One of the most anticipated music releases of this year was to be Tool’s new album. The anticipation was so global, that once Fear Inoculum, was released, on August 30th, 2019, with special packaging for the CD, it sold out before the end of the day. As of the writing of this review, in mid-October, there are no updated release plans for any CD version. Which is a real shame. This is one of my favorite albums of the year and I do like to have the hard copy of my favorites. I was forced to buy my version on I-Tunes, because, for a while, you could not download the album on the band’s website. Here is hoping they will release it on CD, for the holiday shopping season. After all, why wouldn’t you want the world to have your CD if they want it and will pay to get it?
I must begin this review with the disclaimer that I have never heard a Tool album or any of their music before. So, as you can imagine Fear Inoculum, is a wonderful surprise addition to my music catalog.

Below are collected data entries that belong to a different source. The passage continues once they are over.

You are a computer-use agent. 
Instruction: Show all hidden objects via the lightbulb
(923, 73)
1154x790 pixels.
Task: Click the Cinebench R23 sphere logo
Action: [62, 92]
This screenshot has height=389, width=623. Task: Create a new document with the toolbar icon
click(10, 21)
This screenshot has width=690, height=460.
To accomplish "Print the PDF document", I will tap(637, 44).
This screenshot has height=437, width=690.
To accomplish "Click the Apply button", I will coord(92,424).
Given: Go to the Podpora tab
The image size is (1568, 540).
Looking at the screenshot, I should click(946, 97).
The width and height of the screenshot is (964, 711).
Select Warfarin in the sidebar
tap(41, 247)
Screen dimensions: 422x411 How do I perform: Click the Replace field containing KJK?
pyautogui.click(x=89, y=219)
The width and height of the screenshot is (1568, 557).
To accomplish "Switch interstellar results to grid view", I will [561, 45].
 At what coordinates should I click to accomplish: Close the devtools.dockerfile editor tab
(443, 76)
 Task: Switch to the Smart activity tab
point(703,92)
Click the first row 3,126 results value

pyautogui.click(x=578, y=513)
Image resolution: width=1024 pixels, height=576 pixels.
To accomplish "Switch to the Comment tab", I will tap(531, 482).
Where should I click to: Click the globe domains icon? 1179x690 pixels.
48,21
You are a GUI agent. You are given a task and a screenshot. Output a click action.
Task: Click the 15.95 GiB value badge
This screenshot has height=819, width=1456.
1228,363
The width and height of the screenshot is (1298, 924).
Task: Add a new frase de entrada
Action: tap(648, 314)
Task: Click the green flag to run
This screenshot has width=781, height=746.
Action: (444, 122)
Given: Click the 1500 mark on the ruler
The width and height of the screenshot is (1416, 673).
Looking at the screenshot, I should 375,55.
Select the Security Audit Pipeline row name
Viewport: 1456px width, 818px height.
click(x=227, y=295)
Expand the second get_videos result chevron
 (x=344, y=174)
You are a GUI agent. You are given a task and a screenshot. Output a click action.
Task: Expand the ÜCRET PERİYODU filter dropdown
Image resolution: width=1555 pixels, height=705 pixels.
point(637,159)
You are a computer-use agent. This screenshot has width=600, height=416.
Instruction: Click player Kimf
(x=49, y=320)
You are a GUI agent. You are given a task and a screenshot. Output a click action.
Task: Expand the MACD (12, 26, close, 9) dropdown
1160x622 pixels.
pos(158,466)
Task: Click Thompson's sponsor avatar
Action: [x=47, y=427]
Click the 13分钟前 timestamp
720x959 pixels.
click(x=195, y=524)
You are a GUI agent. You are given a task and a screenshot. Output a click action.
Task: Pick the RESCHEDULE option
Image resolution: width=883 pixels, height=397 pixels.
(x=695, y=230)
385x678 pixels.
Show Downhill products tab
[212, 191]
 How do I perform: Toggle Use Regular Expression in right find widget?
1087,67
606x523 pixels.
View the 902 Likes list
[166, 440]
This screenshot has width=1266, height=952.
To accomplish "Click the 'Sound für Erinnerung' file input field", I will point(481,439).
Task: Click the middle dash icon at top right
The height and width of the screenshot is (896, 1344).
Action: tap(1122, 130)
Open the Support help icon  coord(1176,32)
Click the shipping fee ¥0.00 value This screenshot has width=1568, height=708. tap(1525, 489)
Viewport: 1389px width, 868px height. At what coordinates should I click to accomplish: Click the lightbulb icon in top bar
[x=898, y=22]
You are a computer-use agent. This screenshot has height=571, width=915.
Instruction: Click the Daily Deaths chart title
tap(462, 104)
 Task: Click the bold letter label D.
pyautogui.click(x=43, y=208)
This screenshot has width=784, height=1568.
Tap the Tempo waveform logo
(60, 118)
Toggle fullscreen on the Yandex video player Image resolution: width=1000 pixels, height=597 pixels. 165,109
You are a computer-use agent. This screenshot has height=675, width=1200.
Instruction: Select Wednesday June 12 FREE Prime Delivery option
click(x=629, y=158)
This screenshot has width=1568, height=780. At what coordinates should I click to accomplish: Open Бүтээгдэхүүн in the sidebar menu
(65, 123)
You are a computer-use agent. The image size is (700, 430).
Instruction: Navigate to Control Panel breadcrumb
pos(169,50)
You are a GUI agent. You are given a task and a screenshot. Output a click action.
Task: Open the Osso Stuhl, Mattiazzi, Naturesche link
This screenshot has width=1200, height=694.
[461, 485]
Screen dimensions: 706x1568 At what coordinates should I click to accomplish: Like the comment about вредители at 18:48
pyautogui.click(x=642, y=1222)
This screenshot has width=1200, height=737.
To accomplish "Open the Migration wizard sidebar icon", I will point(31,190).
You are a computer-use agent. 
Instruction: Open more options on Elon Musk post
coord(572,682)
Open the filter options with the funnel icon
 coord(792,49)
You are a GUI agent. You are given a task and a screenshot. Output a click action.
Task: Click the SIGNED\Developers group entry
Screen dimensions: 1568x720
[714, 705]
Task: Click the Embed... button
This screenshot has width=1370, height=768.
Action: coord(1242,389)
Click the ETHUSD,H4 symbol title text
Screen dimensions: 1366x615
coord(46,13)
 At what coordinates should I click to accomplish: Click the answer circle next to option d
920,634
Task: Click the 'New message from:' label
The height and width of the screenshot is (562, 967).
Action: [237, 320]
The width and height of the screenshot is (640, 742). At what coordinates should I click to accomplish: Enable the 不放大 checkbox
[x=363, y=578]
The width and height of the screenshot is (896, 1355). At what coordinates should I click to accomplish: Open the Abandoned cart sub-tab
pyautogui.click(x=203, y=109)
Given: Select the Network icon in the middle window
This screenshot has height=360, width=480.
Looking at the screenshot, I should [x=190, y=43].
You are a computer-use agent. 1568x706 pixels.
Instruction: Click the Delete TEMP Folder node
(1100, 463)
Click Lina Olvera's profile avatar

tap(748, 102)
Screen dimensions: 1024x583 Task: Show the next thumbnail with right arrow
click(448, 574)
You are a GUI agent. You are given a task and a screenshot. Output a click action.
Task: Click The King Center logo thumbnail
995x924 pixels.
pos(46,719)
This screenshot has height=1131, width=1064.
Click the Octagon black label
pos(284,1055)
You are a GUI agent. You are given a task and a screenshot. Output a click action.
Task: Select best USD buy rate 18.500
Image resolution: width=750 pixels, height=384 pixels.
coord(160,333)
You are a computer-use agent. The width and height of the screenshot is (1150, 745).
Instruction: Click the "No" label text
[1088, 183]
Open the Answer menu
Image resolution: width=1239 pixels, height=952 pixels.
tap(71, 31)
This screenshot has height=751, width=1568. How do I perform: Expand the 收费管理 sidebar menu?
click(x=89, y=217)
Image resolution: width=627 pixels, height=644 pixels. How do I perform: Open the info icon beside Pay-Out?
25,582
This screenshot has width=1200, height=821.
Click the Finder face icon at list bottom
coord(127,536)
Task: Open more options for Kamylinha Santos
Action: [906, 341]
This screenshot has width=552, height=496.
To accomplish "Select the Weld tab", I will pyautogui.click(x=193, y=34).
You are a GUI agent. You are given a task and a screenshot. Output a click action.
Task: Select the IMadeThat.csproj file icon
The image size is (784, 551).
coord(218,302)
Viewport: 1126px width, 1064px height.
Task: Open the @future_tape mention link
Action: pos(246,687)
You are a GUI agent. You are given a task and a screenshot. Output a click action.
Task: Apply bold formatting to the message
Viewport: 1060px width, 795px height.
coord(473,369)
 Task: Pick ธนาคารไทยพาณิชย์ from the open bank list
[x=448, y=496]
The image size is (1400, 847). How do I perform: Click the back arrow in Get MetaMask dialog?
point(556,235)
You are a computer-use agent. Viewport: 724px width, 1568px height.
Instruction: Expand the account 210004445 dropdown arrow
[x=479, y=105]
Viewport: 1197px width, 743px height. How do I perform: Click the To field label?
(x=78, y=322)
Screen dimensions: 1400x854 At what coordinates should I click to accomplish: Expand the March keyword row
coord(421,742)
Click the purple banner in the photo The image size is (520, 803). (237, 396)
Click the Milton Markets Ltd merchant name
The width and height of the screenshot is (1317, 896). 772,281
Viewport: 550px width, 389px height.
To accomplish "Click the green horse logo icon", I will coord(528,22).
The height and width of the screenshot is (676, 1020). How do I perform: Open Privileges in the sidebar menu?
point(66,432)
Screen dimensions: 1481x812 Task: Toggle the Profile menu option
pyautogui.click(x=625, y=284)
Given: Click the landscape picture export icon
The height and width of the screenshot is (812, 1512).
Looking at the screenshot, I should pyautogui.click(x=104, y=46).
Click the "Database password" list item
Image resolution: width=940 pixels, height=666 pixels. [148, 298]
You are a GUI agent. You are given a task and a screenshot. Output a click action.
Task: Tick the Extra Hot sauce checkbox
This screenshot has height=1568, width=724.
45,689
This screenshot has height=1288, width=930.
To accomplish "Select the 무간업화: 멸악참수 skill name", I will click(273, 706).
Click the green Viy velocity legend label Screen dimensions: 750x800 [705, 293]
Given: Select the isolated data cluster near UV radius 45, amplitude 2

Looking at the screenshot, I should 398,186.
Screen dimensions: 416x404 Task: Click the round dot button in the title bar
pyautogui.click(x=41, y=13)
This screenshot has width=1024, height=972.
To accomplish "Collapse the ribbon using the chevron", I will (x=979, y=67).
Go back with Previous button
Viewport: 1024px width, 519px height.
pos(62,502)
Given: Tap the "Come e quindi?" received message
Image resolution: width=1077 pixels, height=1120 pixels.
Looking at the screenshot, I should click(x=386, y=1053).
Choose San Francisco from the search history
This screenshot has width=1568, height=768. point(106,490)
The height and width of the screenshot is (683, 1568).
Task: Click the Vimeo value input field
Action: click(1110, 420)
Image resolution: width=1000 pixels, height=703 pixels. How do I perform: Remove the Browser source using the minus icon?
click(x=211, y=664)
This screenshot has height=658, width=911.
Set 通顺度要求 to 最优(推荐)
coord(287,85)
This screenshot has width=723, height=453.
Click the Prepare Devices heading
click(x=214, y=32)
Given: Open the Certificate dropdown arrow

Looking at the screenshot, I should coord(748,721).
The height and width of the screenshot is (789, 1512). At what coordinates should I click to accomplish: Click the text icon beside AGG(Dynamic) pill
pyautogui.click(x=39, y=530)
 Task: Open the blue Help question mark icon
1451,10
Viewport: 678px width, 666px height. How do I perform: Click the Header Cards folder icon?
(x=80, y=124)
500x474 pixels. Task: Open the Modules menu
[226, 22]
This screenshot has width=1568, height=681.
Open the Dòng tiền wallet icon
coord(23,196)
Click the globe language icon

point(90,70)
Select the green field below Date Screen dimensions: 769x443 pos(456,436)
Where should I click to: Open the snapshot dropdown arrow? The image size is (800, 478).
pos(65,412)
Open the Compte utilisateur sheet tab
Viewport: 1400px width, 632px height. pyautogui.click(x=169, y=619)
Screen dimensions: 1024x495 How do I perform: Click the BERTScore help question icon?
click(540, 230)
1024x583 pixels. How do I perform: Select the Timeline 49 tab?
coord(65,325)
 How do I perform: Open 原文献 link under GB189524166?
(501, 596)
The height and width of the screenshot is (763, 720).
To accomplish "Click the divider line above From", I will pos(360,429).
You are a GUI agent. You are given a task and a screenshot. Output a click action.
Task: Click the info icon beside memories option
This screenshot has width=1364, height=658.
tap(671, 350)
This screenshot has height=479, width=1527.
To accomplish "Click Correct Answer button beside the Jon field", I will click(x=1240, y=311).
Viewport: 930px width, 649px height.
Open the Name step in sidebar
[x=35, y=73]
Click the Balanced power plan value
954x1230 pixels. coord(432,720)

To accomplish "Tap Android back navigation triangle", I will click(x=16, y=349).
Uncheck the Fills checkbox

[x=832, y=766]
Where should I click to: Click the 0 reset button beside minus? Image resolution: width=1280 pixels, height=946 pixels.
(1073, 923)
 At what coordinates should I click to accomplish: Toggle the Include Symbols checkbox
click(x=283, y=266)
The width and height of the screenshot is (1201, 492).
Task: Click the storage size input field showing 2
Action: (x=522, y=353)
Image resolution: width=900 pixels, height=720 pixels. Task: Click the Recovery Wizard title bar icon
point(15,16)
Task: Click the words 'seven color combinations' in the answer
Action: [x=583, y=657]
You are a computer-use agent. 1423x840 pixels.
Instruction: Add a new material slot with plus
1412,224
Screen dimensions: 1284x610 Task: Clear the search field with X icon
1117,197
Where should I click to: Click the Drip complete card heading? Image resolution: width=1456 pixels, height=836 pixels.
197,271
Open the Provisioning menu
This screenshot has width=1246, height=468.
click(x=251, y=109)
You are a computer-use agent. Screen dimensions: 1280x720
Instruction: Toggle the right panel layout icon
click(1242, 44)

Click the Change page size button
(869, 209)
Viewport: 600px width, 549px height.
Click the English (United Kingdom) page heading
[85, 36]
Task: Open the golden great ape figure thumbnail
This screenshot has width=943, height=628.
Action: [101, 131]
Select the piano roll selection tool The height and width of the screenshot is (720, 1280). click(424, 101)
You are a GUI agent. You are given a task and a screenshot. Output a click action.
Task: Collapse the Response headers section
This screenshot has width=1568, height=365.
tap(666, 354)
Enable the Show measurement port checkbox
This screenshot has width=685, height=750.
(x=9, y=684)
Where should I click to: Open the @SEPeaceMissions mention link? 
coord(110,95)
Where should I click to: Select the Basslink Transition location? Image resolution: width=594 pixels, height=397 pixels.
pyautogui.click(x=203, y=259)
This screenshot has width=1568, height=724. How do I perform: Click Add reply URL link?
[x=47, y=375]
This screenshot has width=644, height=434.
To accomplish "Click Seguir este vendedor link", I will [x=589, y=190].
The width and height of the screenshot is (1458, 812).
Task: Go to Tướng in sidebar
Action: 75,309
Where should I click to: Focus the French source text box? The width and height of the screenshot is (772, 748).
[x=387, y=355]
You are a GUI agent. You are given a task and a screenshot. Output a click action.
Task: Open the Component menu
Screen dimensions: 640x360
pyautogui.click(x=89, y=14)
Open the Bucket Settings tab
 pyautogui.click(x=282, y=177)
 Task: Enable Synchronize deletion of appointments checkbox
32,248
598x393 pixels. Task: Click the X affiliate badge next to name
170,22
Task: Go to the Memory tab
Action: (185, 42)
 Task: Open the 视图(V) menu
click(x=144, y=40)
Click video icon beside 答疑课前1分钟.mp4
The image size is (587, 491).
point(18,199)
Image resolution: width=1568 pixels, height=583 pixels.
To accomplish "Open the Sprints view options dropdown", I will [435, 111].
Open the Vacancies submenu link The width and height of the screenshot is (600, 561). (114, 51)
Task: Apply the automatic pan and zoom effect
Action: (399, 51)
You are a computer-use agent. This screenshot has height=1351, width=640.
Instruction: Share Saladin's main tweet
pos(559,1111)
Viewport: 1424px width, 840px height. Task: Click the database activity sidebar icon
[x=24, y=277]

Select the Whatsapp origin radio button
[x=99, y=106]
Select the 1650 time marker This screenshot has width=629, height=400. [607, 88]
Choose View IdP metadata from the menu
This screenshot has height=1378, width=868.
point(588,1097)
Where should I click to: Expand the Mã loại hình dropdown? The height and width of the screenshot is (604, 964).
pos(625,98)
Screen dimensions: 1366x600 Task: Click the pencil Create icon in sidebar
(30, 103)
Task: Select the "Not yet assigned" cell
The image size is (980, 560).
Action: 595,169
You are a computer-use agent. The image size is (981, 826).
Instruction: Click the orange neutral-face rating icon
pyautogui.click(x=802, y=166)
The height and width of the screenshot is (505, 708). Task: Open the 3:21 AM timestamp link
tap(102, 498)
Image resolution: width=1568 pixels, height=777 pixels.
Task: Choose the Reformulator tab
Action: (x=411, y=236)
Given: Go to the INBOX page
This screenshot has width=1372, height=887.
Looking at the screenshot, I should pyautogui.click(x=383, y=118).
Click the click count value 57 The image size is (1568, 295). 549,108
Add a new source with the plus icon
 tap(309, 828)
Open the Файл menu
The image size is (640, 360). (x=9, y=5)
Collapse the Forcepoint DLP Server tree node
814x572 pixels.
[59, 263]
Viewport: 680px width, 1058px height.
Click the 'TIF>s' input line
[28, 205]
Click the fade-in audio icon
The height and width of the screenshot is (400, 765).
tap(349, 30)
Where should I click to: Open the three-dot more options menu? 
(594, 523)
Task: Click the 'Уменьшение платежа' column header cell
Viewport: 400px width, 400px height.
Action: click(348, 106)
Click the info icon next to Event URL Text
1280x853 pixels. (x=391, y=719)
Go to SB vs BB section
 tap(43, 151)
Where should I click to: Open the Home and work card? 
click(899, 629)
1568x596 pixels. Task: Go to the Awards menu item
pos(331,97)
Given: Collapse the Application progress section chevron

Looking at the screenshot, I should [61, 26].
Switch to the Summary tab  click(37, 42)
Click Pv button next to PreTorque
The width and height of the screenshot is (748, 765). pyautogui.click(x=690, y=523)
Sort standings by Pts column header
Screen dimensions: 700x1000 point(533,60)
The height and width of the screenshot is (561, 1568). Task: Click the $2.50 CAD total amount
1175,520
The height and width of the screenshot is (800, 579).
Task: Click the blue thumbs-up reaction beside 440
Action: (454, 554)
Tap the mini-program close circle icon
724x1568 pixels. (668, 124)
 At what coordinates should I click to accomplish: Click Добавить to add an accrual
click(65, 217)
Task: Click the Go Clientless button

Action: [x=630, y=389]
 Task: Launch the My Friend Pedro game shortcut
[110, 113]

I think Fear Inoculum, is a great place to start, for those who share my initial exposure to the band. Tool has released four albums prior to this. However, it has been 13 years since their last album 10,000 Days, which was released in 2006. The rest of their discography includes: Lateralus, in 2001; Ænima, in 1996; and their debut Undertow, in 1993.
Lustmord, created all of the waves and water sound effects.
Fear Inoculum, opens with its title track, “Fear Inoculum”, which is unique in itself. Many bands place the title, or epic closer as the last song. But this title track is perfectly placed to give the listener an introduction to the concept and album theme, which will play out through the songs. The concept is fear, and trying to overcome your fear to the point that you can inoculate yourself from it. Or as my mentor and hero FDR used to say, “There is nothing to fear but fear itself”.
The title track opens with bell like chimes, followed by very deep and ominous bass chords, as gentle drumming and percussion are added to the soundscape. The perfect, slow progression of added bass, then lead guitar and keyboards sets the table for what will come next. Keenan’s first vocals, “Immunity. Long overdue. Contagion, I exhale you. Naïve. I opened up to you. Venom in mania”.
This lyrical intro is perfect. Sometimes we are innocent to the contagion of fear. We let it get a foothold, until later we believe, as Keenan sings, “The deceiver says, he says. You belong to me. You don’t wanna breathe the light of the others. Fear the light. Fear the breath. Fear the others for eternity”. Yes, that is exactly how fear works. But thankfully this song is rejecting fear. Not only rejecting, providing an impetus for inoculating yourself from fear, for eternity.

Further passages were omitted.